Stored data

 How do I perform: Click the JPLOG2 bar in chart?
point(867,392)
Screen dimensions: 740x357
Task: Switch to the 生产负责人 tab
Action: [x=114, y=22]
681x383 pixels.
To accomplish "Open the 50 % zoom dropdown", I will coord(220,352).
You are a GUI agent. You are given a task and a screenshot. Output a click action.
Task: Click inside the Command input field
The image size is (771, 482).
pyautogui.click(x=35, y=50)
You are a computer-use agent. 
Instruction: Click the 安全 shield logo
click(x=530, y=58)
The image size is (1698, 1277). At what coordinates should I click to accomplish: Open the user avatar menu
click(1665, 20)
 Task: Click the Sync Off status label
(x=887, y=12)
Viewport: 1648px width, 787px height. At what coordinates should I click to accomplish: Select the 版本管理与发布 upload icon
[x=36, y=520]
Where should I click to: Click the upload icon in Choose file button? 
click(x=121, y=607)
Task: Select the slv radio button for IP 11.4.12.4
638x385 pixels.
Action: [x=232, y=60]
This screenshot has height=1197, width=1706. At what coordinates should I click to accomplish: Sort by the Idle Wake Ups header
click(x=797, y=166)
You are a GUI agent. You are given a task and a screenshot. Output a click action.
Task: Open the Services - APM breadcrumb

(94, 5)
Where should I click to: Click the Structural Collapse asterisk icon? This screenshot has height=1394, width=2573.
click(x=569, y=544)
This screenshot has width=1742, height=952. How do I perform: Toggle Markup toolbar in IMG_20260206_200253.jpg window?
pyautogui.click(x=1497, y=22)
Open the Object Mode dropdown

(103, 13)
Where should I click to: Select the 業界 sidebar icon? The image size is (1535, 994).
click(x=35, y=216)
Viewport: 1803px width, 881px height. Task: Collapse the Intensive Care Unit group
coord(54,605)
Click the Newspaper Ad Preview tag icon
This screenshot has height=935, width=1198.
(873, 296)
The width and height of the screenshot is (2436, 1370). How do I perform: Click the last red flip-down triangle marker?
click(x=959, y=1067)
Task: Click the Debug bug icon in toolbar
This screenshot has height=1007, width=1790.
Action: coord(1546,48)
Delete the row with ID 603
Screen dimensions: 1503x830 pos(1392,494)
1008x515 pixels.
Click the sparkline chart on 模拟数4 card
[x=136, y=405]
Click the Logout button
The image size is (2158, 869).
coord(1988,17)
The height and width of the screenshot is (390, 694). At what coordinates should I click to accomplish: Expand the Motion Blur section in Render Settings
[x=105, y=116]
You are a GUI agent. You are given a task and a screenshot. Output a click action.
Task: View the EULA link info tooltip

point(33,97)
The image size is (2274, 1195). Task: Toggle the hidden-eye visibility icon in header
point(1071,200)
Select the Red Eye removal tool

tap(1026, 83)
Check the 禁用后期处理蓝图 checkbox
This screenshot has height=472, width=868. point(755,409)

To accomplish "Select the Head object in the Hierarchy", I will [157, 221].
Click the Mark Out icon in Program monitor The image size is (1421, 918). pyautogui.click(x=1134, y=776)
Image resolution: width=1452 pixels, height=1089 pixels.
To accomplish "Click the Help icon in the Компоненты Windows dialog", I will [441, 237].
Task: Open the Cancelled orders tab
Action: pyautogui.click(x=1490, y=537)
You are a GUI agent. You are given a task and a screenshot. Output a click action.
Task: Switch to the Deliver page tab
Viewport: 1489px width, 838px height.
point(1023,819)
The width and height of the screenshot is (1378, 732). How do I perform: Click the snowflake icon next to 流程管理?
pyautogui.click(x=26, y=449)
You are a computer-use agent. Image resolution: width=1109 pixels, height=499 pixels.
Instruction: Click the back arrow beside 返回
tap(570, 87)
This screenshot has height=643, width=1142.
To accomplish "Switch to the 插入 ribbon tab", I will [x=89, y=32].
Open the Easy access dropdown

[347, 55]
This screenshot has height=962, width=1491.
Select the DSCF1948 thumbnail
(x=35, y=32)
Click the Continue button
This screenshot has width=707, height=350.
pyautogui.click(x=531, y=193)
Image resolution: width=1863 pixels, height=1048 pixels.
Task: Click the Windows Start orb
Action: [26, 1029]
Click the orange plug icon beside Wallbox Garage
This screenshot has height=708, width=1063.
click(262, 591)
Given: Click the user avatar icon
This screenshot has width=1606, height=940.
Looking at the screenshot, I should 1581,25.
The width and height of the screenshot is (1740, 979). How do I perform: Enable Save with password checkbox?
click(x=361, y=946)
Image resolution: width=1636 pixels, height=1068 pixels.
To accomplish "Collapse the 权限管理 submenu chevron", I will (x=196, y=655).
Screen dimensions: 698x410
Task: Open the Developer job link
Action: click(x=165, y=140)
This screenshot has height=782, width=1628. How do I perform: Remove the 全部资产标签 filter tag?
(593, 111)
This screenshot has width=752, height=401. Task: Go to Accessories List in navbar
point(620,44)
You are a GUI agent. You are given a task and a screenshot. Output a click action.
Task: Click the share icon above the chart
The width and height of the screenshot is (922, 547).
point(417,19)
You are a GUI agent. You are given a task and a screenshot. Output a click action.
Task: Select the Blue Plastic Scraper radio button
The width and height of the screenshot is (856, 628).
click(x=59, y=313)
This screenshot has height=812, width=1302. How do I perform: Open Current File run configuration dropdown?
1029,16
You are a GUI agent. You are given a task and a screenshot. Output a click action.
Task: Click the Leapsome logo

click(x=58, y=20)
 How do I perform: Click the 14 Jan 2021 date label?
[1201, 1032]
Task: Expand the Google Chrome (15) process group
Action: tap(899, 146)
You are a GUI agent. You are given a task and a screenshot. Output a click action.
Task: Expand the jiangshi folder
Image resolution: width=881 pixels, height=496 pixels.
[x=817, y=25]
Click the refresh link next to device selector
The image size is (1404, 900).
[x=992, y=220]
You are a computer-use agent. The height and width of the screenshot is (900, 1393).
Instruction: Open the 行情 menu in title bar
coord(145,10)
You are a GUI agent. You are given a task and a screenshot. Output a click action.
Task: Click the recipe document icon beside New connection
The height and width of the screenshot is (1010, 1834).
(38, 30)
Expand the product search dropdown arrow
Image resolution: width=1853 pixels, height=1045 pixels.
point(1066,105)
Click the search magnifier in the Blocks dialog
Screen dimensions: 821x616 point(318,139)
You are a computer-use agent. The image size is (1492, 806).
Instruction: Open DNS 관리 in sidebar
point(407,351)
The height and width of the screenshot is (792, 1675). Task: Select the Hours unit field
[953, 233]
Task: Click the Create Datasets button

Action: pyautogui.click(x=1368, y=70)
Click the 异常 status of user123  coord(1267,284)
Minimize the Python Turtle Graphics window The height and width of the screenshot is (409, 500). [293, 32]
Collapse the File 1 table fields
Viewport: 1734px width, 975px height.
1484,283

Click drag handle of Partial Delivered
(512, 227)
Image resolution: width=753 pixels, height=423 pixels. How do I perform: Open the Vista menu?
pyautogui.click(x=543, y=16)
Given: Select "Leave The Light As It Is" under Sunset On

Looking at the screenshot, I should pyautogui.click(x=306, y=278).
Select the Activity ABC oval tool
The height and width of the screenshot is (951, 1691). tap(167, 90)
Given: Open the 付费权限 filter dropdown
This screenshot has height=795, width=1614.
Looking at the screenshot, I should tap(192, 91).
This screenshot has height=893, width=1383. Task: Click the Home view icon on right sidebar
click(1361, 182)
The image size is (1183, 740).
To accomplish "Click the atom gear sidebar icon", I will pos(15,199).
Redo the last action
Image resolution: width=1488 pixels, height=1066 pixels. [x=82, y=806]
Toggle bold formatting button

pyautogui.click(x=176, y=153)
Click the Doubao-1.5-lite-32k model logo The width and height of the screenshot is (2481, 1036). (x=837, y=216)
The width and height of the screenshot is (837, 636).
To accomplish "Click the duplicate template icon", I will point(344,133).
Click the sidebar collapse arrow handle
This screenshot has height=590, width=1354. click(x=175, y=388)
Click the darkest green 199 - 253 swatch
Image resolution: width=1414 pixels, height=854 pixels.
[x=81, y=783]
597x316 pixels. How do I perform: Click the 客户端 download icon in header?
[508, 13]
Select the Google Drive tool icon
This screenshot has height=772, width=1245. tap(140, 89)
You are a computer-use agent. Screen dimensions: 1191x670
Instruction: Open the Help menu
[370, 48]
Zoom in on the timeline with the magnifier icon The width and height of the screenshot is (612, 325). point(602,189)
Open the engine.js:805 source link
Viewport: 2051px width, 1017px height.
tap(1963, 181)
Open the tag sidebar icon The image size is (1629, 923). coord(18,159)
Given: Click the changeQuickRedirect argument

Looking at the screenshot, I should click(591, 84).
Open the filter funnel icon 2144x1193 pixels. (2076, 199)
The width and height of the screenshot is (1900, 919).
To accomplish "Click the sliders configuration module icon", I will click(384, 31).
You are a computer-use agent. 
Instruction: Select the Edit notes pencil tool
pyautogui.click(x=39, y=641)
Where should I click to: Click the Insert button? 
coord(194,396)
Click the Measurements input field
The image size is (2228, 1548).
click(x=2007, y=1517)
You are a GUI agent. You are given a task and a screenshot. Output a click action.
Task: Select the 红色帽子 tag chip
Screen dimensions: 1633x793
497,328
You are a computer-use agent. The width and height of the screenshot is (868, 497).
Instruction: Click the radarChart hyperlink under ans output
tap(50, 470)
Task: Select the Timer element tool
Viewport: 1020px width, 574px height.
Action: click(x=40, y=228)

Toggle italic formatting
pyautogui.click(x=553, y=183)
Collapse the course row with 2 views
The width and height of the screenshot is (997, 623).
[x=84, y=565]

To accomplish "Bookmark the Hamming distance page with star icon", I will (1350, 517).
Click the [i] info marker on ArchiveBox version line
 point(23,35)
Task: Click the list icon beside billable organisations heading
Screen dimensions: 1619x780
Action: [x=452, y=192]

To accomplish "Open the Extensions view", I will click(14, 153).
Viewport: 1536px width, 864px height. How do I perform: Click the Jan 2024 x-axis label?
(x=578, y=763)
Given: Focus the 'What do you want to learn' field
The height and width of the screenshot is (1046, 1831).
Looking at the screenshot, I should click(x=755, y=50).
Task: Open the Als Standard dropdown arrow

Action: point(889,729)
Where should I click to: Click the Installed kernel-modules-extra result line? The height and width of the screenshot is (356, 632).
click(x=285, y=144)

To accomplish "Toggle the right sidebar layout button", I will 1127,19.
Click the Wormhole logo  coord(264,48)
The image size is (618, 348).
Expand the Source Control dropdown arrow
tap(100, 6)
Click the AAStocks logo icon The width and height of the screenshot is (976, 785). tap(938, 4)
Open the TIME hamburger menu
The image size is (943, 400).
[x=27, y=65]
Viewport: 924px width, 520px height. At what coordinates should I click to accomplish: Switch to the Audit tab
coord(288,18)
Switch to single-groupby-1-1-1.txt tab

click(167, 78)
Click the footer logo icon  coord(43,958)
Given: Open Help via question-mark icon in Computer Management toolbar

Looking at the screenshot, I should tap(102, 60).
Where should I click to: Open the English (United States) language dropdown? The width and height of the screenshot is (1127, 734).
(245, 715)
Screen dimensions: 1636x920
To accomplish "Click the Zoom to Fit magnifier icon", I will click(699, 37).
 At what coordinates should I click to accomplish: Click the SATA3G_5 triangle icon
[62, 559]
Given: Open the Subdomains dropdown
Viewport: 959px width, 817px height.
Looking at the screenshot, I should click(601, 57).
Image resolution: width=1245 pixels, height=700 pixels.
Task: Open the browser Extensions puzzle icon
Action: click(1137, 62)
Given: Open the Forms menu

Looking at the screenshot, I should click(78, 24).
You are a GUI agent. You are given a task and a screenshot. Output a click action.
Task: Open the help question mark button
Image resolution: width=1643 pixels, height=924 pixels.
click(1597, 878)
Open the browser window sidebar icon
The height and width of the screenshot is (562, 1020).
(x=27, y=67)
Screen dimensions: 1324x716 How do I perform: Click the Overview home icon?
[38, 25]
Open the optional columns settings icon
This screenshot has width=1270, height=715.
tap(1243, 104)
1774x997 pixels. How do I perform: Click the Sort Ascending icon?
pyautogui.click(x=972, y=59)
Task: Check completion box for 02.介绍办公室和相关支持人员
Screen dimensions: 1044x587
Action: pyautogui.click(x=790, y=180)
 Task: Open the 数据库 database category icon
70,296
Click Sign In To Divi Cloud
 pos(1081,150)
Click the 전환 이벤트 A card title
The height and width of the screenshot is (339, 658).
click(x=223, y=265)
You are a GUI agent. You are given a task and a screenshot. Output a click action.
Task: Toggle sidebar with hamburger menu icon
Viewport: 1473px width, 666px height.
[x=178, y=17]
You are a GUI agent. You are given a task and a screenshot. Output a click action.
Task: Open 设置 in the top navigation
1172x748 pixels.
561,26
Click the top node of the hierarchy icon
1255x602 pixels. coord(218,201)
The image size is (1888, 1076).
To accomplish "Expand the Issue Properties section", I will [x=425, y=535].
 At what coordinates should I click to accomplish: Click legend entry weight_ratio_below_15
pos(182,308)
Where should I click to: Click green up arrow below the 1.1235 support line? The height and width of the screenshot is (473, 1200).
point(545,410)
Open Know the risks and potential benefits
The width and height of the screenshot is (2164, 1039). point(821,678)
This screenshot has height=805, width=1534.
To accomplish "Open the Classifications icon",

**PROBLEM DETAILS**
Filter the records above for the string "page" and copy each matching line.

**YOUR SOLUTION**
Task: Switch to the Deliver page tab
To accomplish "Bookmark the Hamming distance page with star icon", I will (1350, 517).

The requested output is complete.